Why I Need to Stop Listening to Sermons

If you don't already know I am a dork. Many of the times I rather spend my days listening to sermons and/or documentaries and eating Nutella than going out and doing the "normal kid things".

One of my favorite types of sermons to listen to is sermons that are based upon relationships, particularly marriage. I know, I know many of you are like Whoa you need a husband first or Whoa you're too young to concern yourself with marriage. False.

I listen to relationship sermons for 2 reason, 1. Being that marriage is a direct relation to how Christ loves the Church {Eph. 5:23}, if I can get a better idea of how I should serve my husband, I can also understand how I am suppose to serve Christ and 2. One day I will date, one day I will find a hunky man who loves Jesus and I don't want to be scrambling to figure out just what the heck I am doing.

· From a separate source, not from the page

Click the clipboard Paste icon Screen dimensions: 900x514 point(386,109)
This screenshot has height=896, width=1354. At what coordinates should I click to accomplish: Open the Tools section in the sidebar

This love for relational sermons {BTDubs, these are't the only sermons I watch} came during my last relationship. One that I crashed in burn. Which brings me to the title:

*****WHY I NEED TO STOP LISTENING TO SERMONS*****
Today as I fiddled along listening to Mark Driscoll's sermon called "Real Marriage: The Respectful Wife". I started off like "OMG I got this in the bag, I am respectful." However only 20 minutes into not only did I feel convicted about prior relationships but I also felt convicted of my relationship towards my father and brother. I felt like "Wow Amanda, you're awesome... Not". 

See particularly with my last relationship, I had been conditioned to think horribly about him already. Most of the time I was crushing on him I was defending his behavior. I already had in my heart what everyone thought about him and naturally I was always defending him. So coming into a friendship with him I didn't allow myself to get to know-know him, I just built on the negativity that I already had in my heart. So as we entered into a dating a relationship those assumptions followed. Most importantly I failed to respect him. I failed to honor him. 

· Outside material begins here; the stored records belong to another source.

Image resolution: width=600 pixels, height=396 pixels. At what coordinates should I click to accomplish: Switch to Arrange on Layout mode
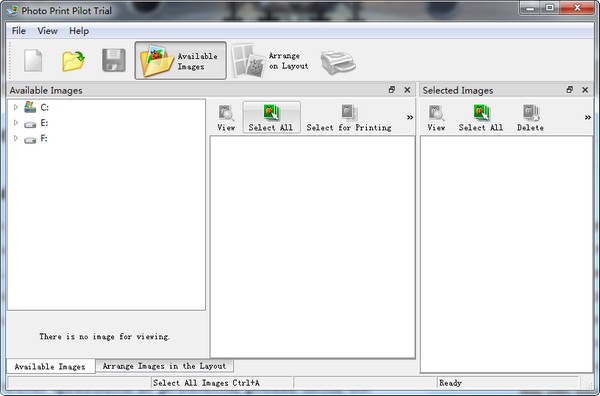tap(271, 61)
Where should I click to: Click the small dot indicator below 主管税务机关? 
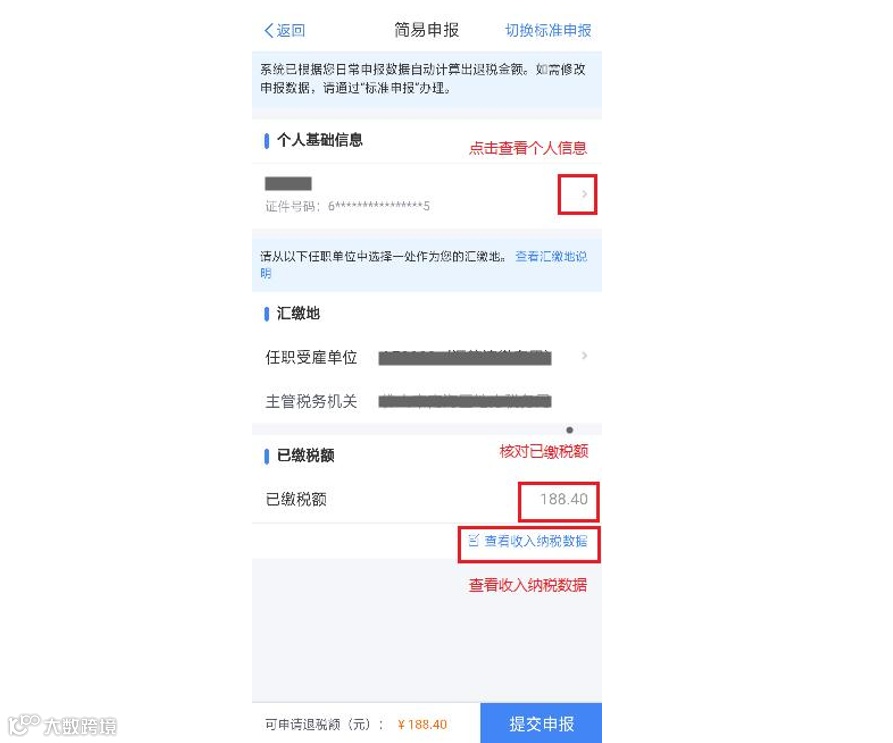[x=570, y=430]
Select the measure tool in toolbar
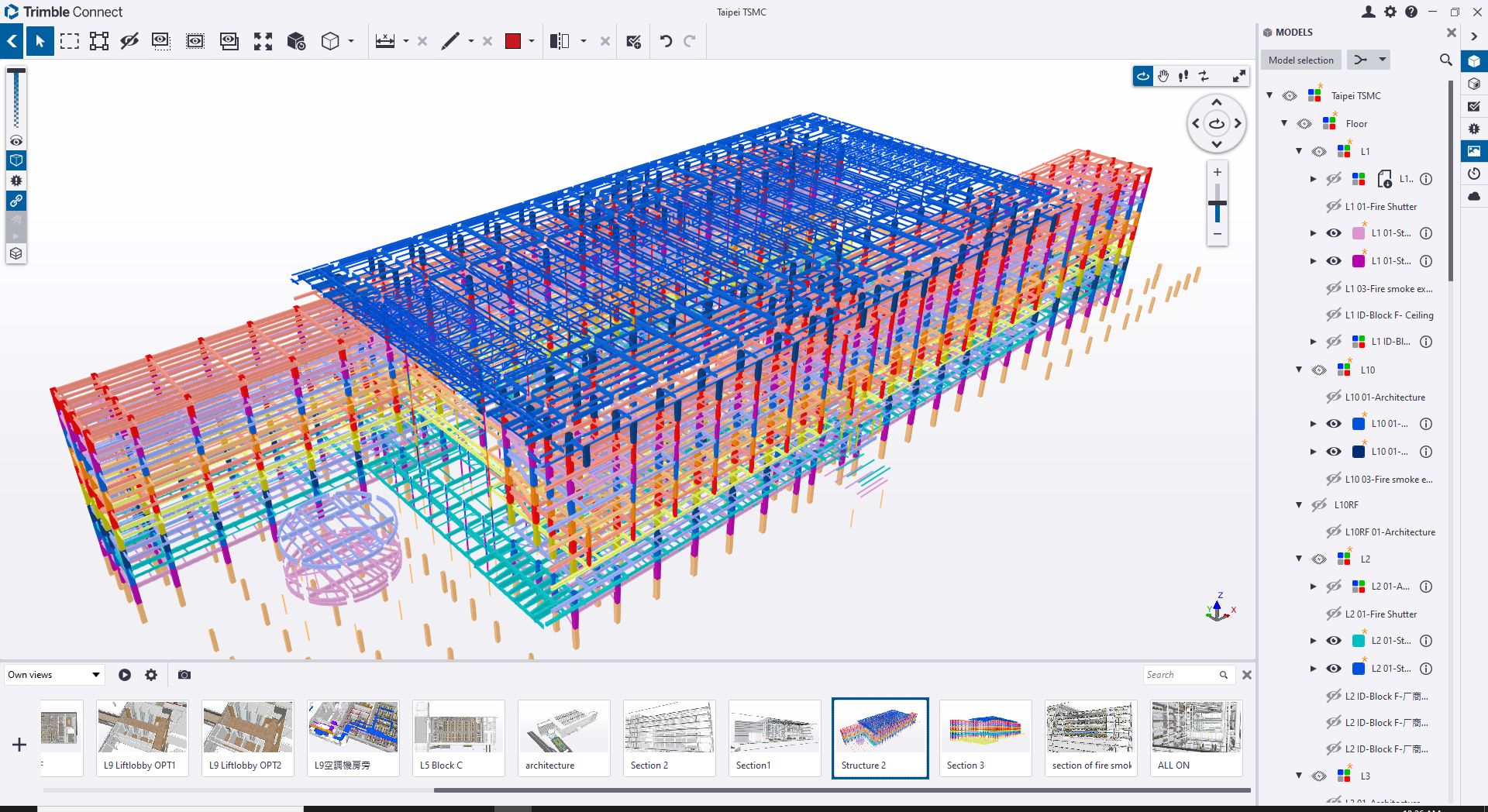Screen dimensions: 1488x812 pyautogui.click(x=385, y=41)
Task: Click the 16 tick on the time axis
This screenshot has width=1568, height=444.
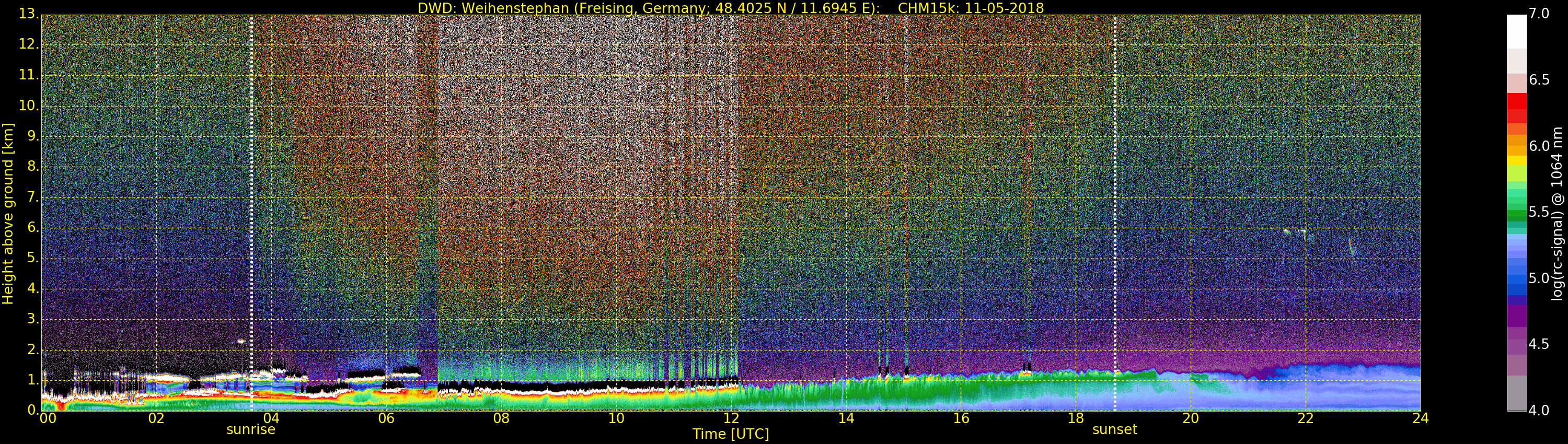Action: pyautogui.click(x=961, y=418)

I do the same thing in my relationship with my father and my brother. I am always the first to jump on their case about them doing something stupid. I feel the constant need to remind my dad how forgetful he is or remind my brother how stupid he is.


With that being said, I need to stop listening to sermons because I feel convicted. Like that's a sucky feeling. Like my ego-centric attitude is being tore down and I can't deal. Like what do you mean this world doesn't revolve around me and my happiness?